The Problem
MySQL 9.0 shipped in July 2024 as an Innovation release, not a direct successor to 8.0. That distinction matters. Oracle's JSON optimizer rewrite delivered speed gains for some queries but caused 7x slowdowns for others, particularly JSON_EXTRACT operations. No official benchmark exists. Production teams are discovering these regressions the hard way.
The authentication changes hurt more. MySQL 9.0 removes mysql_native_password and SHA-1 support entirely. You must migrate to caching_sha2_password before upgrading. Miss this step and your application breaks at startup.
The Replication Trap
MySQL 9.0 can replicate from 8.0 masters. It cannot replicate to 8.0 slaves. This matters for chain replication setups and blue-green deployments. Oracle's documentation warns about mixed transactional/nontransactional table replication deprecations but doesn't quantify the blast radius. Group Replication upgrades require careful sequencing: upgrade secondaries first, fail over, then upgrade the old primary.

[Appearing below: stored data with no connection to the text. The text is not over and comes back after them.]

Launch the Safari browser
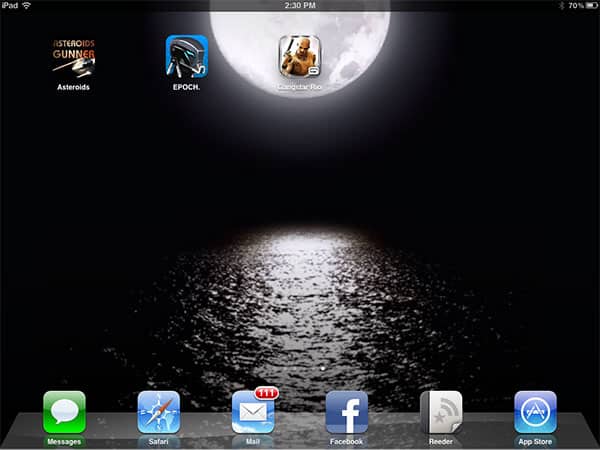The image size is (600, 450). tap(158, 411)
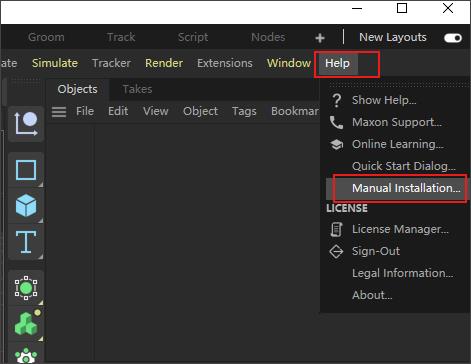Viewport: 471px width, 364px height.
Task: Select the Text spline tool icon
Action: coord(26,242)
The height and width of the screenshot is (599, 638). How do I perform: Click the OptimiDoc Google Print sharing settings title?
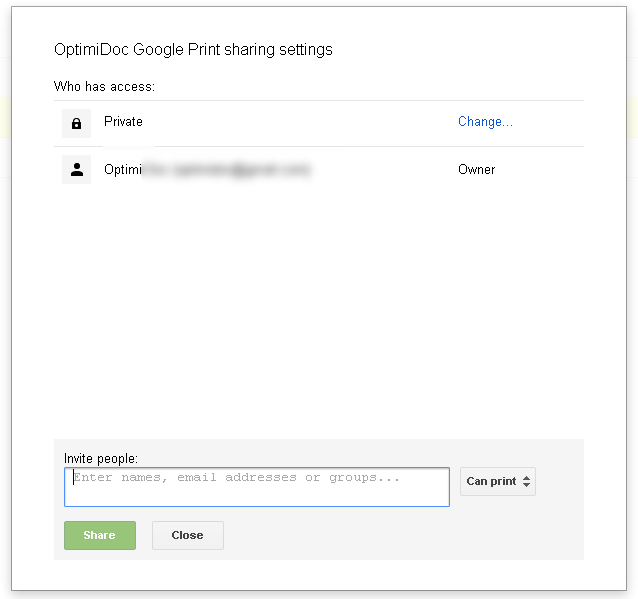coord(193,49)
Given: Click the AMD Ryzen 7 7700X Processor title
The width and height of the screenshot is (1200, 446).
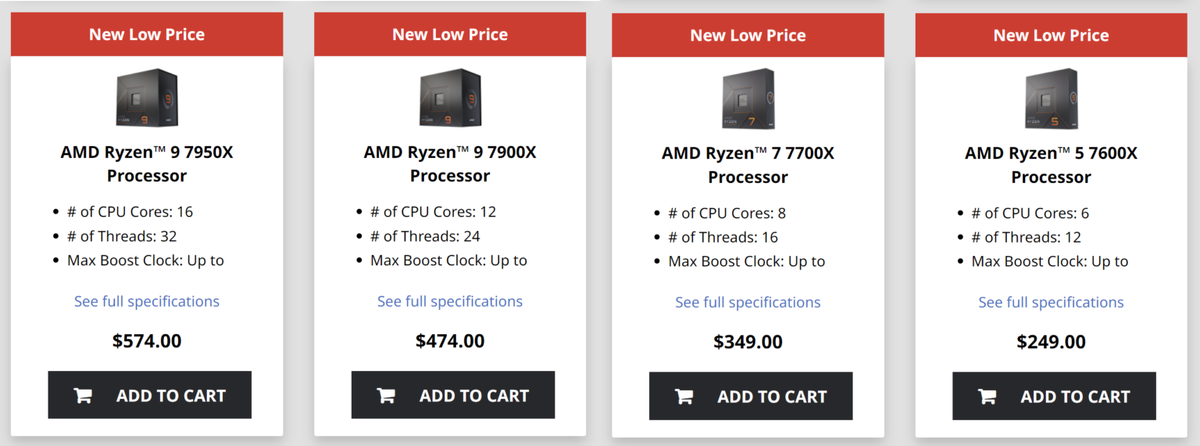Looking at the screenshot, I should (747, 165).
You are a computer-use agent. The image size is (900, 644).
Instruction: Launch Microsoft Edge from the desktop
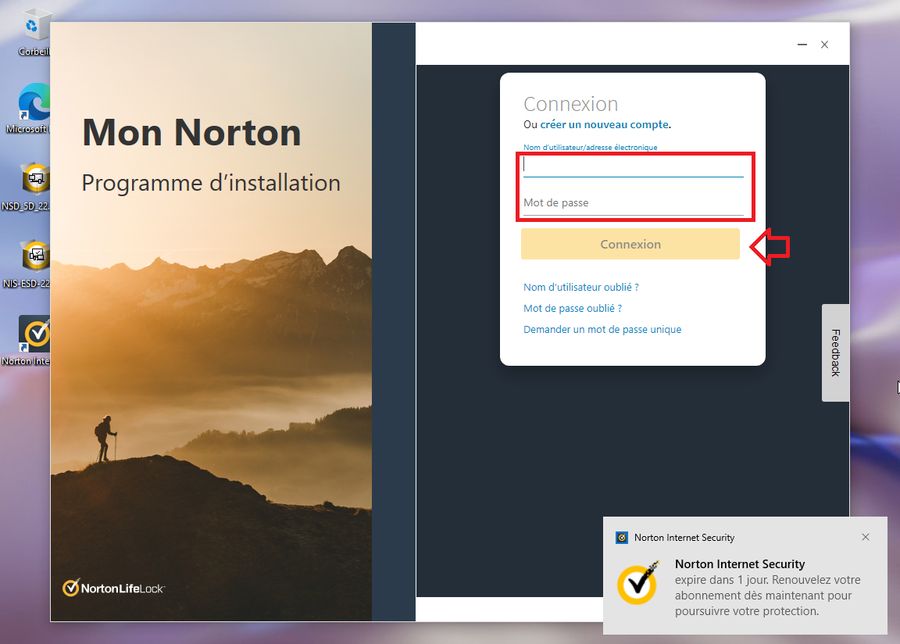point(33,100)
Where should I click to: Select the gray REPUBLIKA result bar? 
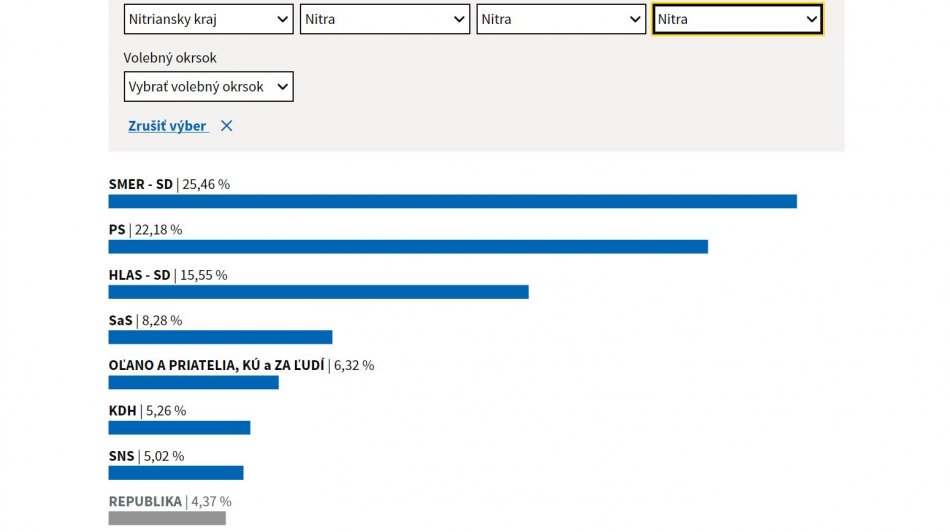[167, 518]
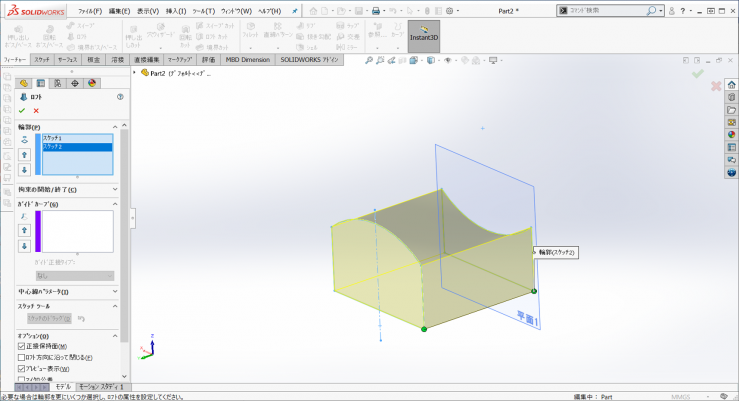Switch to the サーフェス tab

68,60
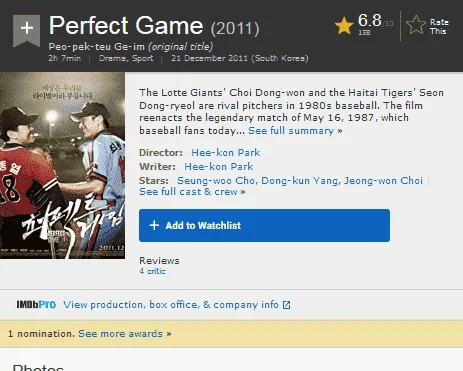Select the Drama genre link

click(111, 58)
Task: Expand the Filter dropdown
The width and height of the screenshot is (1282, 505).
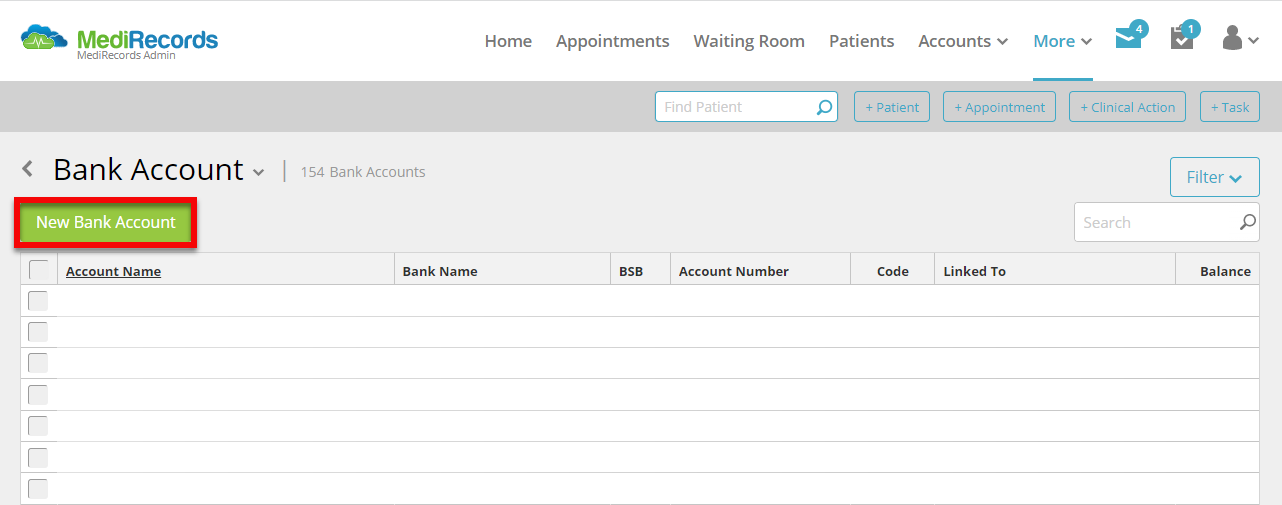Action: pyautogui.click(x=1214, y=177)
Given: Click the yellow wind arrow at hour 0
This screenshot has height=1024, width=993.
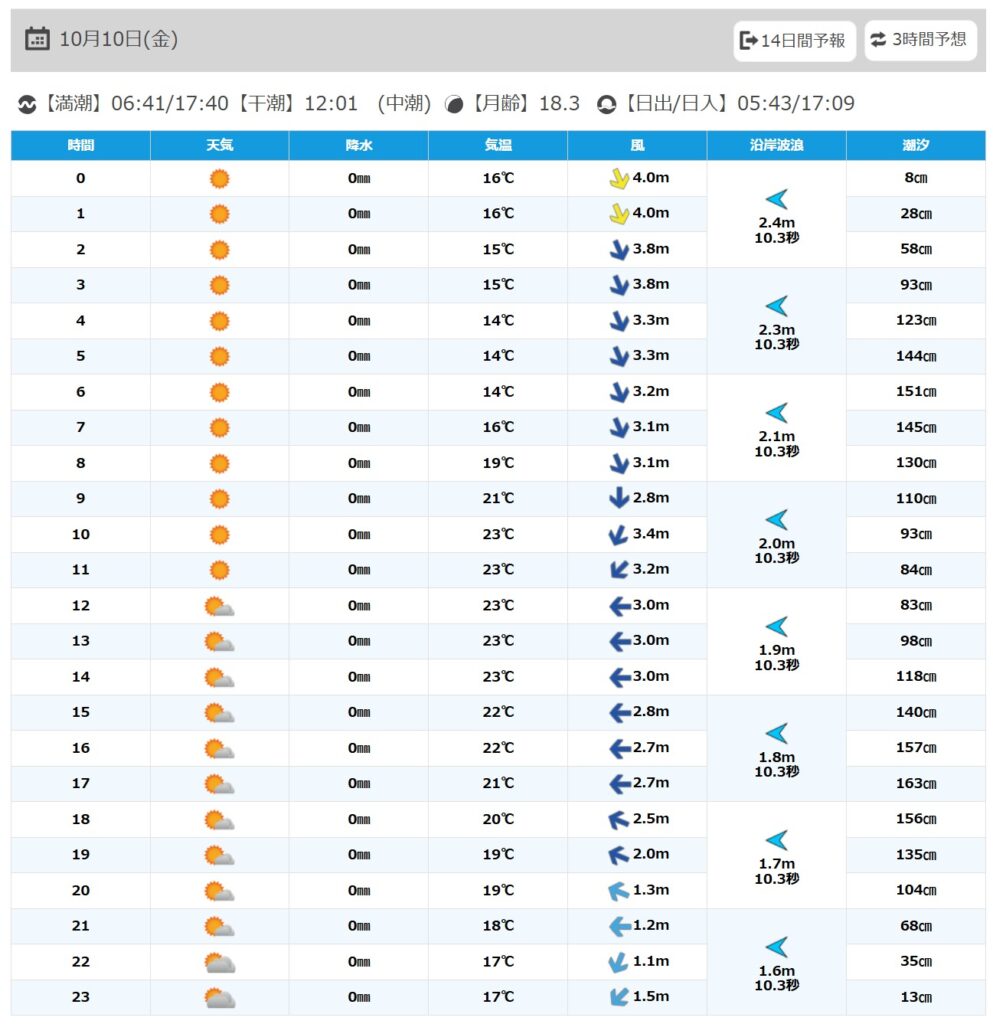Looking at the screenshot, I should (619, 179).
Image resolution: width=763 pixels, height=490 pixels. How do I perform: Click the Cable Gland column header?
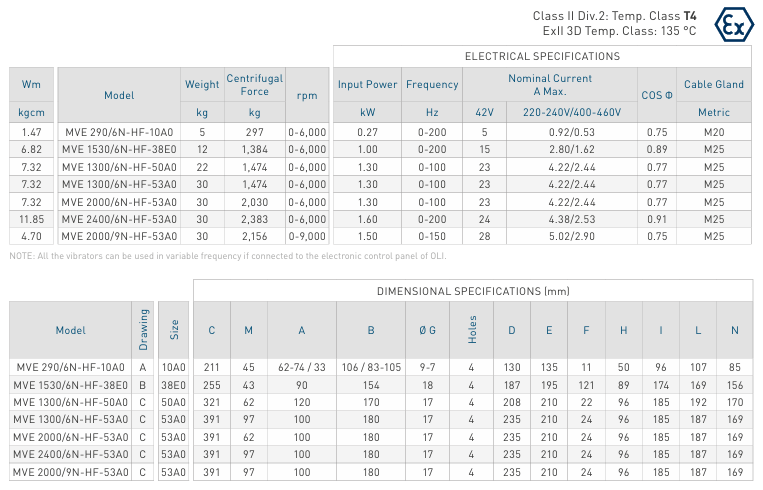coord(713,85)
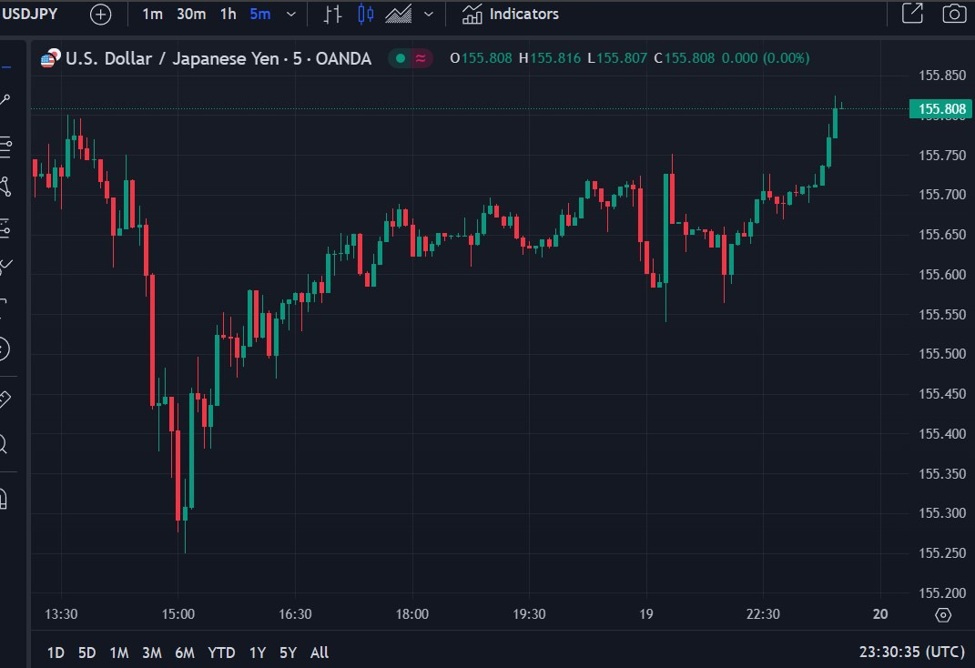
Task: Switch to the 1h timeframe
Action: 228,14
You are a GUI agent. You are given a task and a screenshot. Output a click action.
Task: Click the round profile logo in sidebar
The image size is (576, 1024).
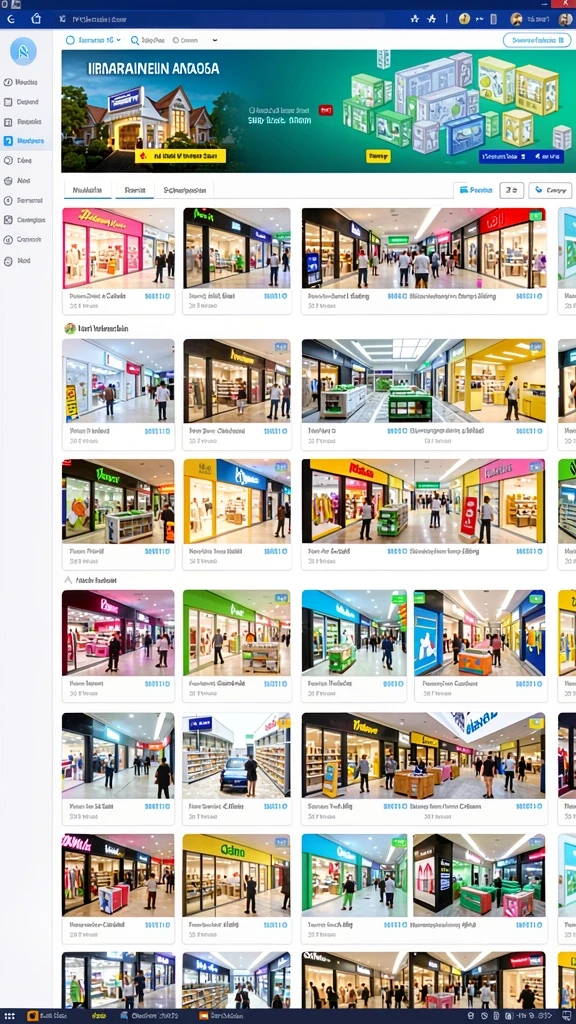[24, 51]
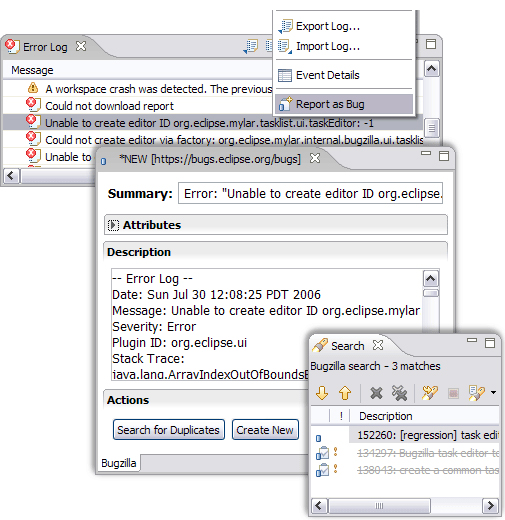Open search history dropdown arrow
Viewport: 505px width, 520px height.
[493, 393]
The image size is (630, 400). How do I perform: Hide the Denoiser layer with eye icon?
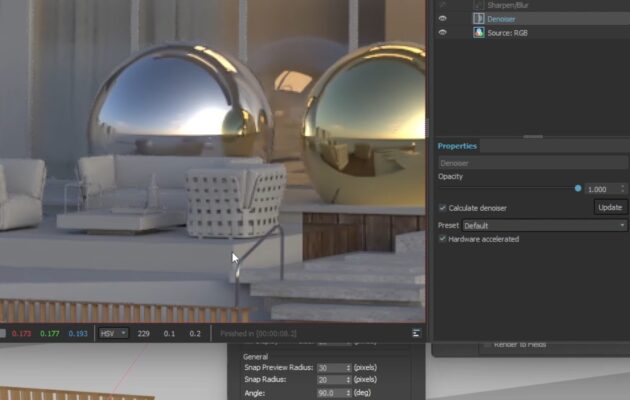tap(444, 19)
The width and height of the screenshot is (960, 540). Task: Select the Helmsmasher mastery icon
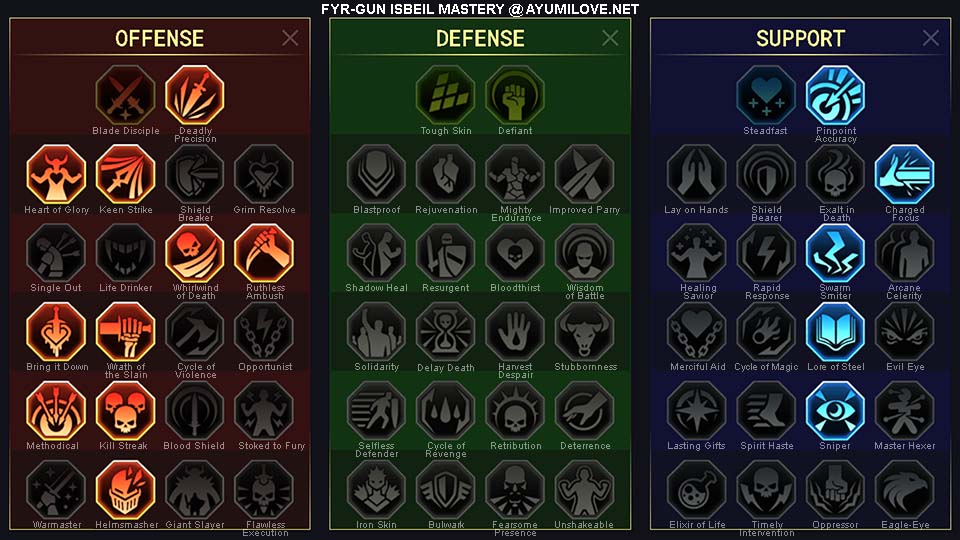coord(126,490)
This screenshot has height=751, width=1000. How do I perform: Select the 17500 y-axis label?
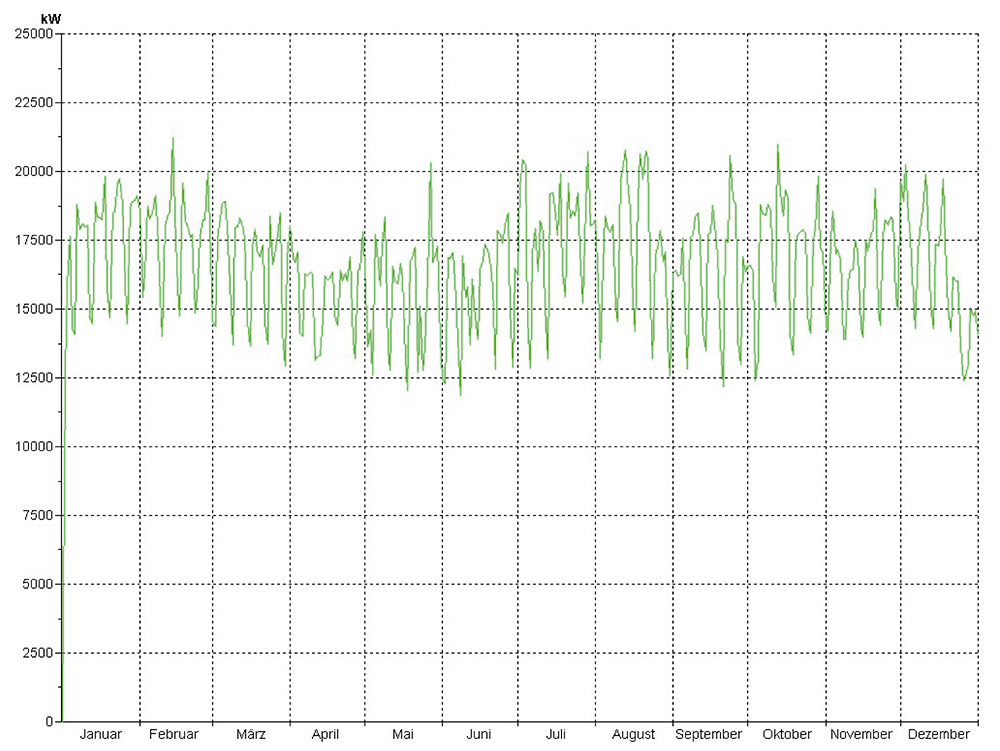(x=34, y=240)
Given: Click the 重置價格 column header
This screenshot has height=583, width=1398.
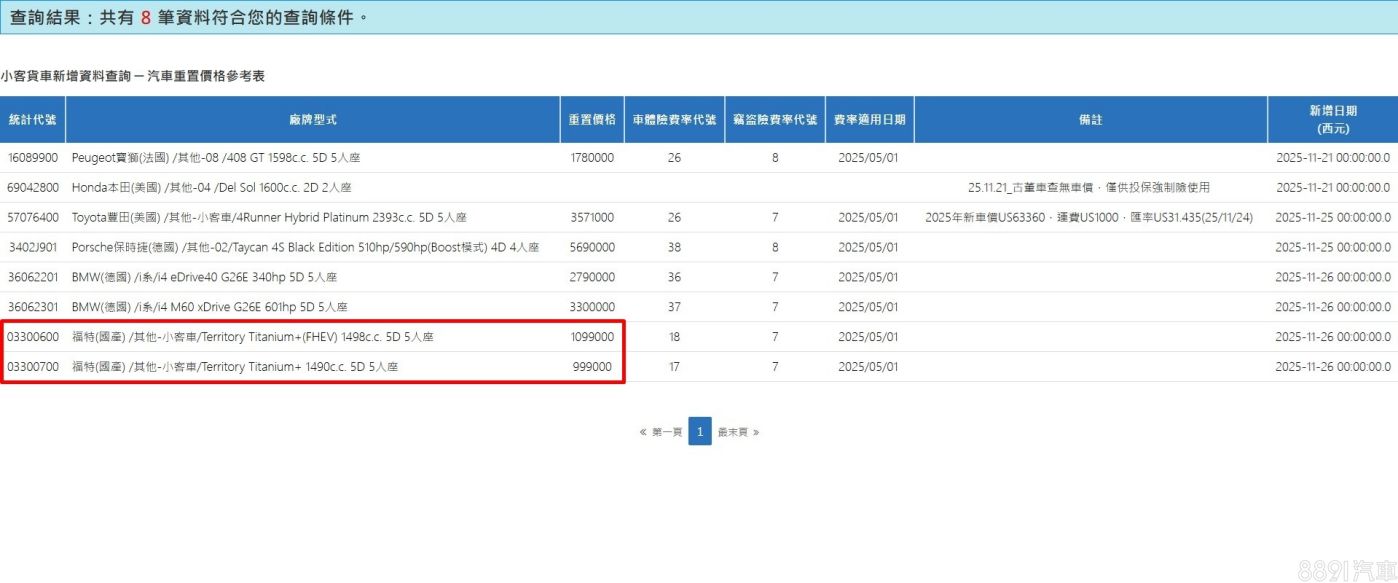Looking at the screenshot, I should click(592, 119).
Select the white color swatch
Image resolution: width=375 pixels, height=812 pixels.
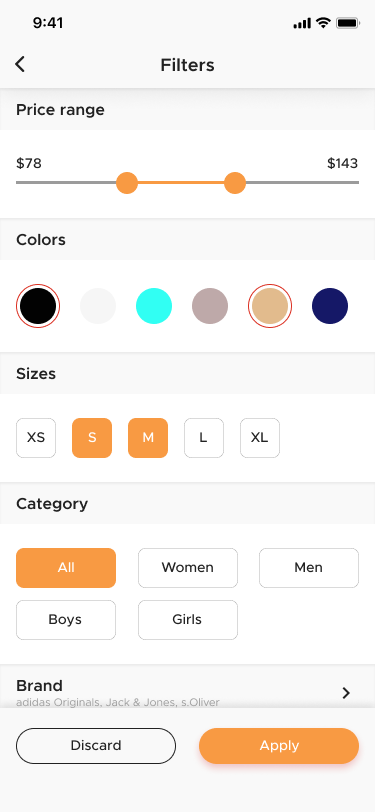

The 8.0 LTS hits end-of-life in April 2026. That's a tight window for enterprise migrations, especially with these breaking changes.
What Actually Improved
Native vector search works. The VECTOR_DISTANCE function handles cosine similarity without external services. This matters for RAG pipelines and embedding searches. Real deployments report 3-4x speedups versus JSON storage with application-layer similarity calculations.
Instant DDL now covers more operations: adding JSON columns, dropping columns, renaming columns. These were table-locking operations in 8.0. InnoDB's TempTable engine delivers 2x GROUP BY performance gains in specific workloads.
Multi-valued indexes for JSON arrays fix a real problem. You can now index array elements directly instead of full table scans. Benchmarks show 450ms queries dropping to 12ms on 100K row tables.
The Migration Math
Percona calls 9.0 "sound engineering, not innovation." The JavaScript stored procedures feature is interesting but unproven at scale. The invisible-by-default indexes prevent accidental query plan disruptions, which is valuable but not revolutionary.
The real question: Can you afford to stay on 8.0 past April 2026? Probably not. Can you trust 9.0 without extensive testing? Definitely not. The path forward requires staging environments, slow query log analysis, and performance regression testing. This isn't an in-place upgrade situation.
What to Watch
Run mysqlcheck --check-upgrade before any production migration. Audit your JSON queries for performance changes. Test replication topology changes in staging. Budget time for authentication plugin rewrites. The 127 bug fixes in 9.0.0 don't tell you which queries will break.
MySQL holds 42% of the relational database market. This migration will be messy for a lot of infrastructure teams. Oracle's 3-month Innovation release cadence means 9.1, 9.2, and 9.3 are coming. Waiting for stability might be smart. Waiting past April 2026 isn't an option.